I don’t think Obama’s speech last night moved things forward at all. Perhaps that’s not what the State of the Union is supposed to do. I’ve never really been clear about that. One thing I did notice is that he didn’t employ the standard line of the speech, usually at the end of the first paragraph: “The state of our Union is [strong, vibrant, sold, secure, pick a word].” He didn’t use that line at all. Instead he said that he personally was confident about the country’s future. Well, okay.
I wanted to hear urgency; I wanted of course to hear something new, something bold. I didn’t hear that.
I didn’t want to hear legislative laundry lists. And forgive me, but I didn’t want to hear any more tender cloying stories of heroic Americans facing hardship with spirit, which often come down to “my life is shit but it’ll get better”. I did hear a lot of that.
A line I didn’t like: “when I ran, I promised I wouldn’t do just what was popular”. Presidential boilerplate. George Bush said it standing in the same place.

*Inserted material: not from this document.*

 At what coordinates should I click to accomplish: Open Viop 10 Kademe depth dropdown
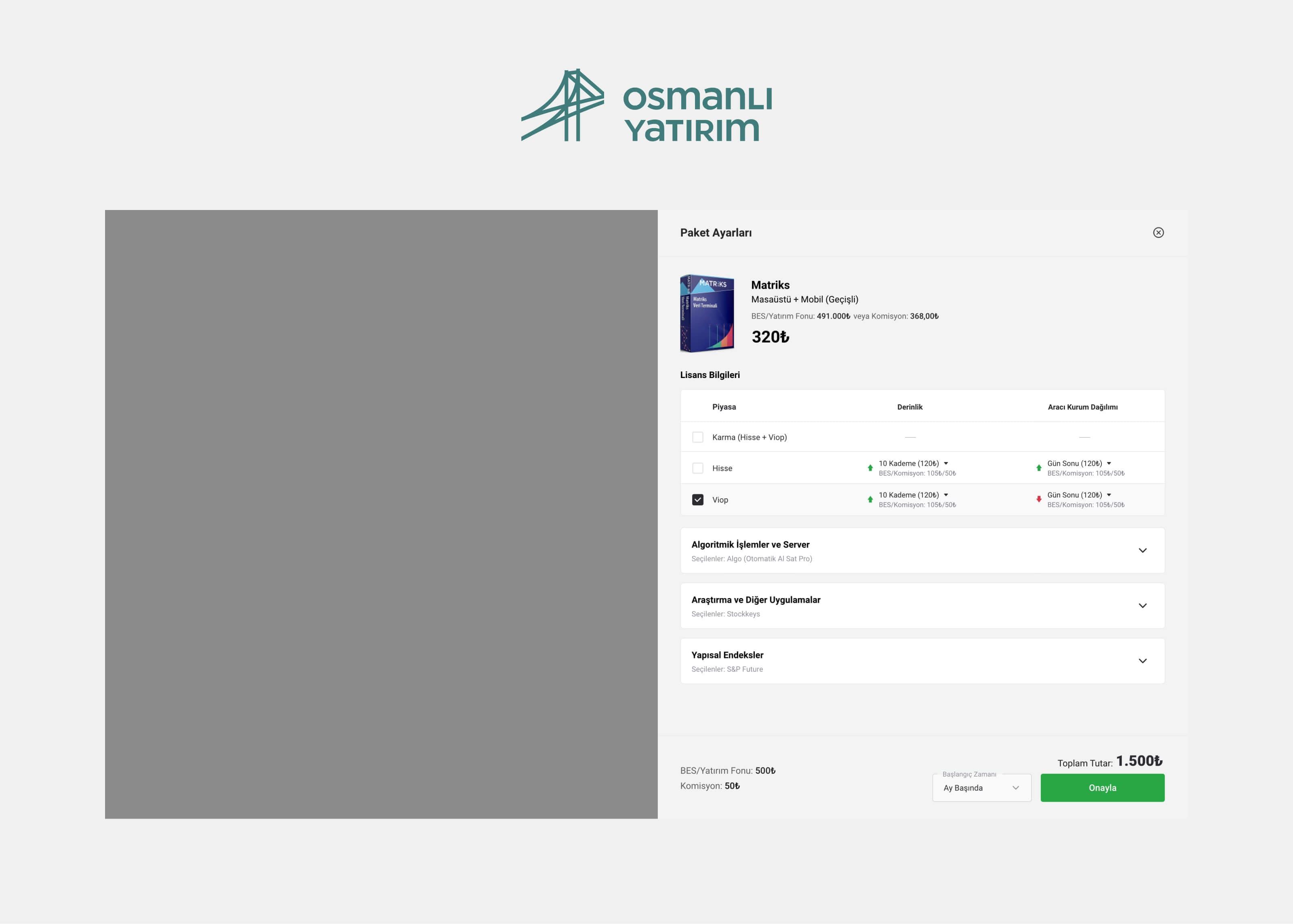click(914, 495)
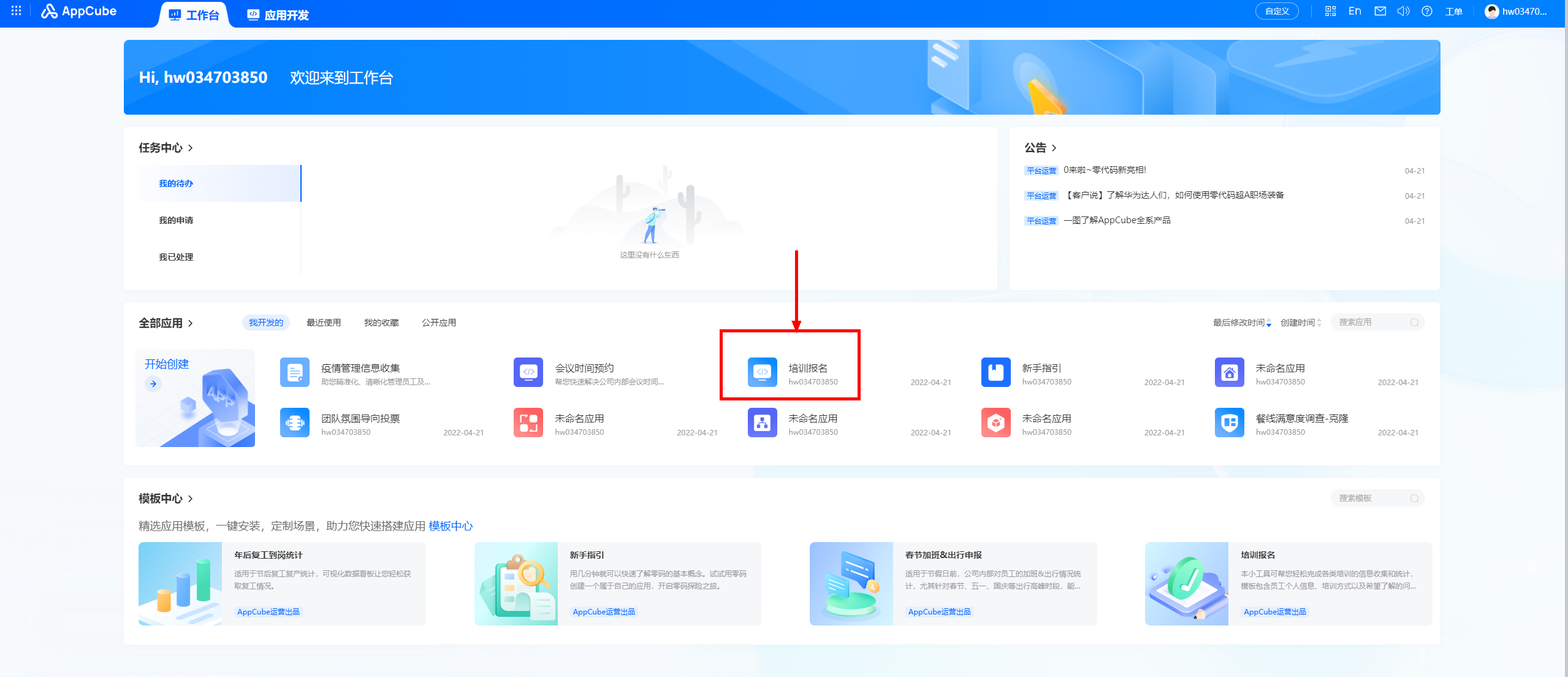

A line I did like when he was talking about people who need health care: “I will not walk away from these Americans, and neither should the people in this chamber.“
There was a point when I felt a change in the mood, a point where my eyes were riveted on him and, I thought, so were the eyes of those ‘in the chamber’. This excerpt has its share of clichés of course, but somehow, at this point, people seemed to be listening. I certainly was. (He was looking straight at the government of the United States.)
“Unfortunately, too many of our citizens have lost faith that our biggest institutions -– our corporations, our media, and, yes, our government –- still reflect these same values. Each of these institutions are full of honorable men and women doing important work that helps our country prosper. But each time a CEO rewards himself for failure, or a banker puts the rest of us at risk for his own selfish gain, people’s doubts grow. Each time lobbyists game the system or politicians tear each other down instead of lifting this country up, we lose faith. The more that TV pundits reduce serious debates to silly arguments, big issues into sound bites, our citizens turn away. . . But I also know this: If people had made that decision [to turn away from the hard decisions] 50 years ago, or 100 years ago, or 200 years ago, we wouldn’t be here tonight. The only reason we are here is because generations of Americans were unafraid to do what was hard; to do what was needed even when success was uncertain; to do what it took to keep the dream of this nation alive for their children and their grandchildren.”
I’ve heard that before; but it never resonated with me quite as it did last night.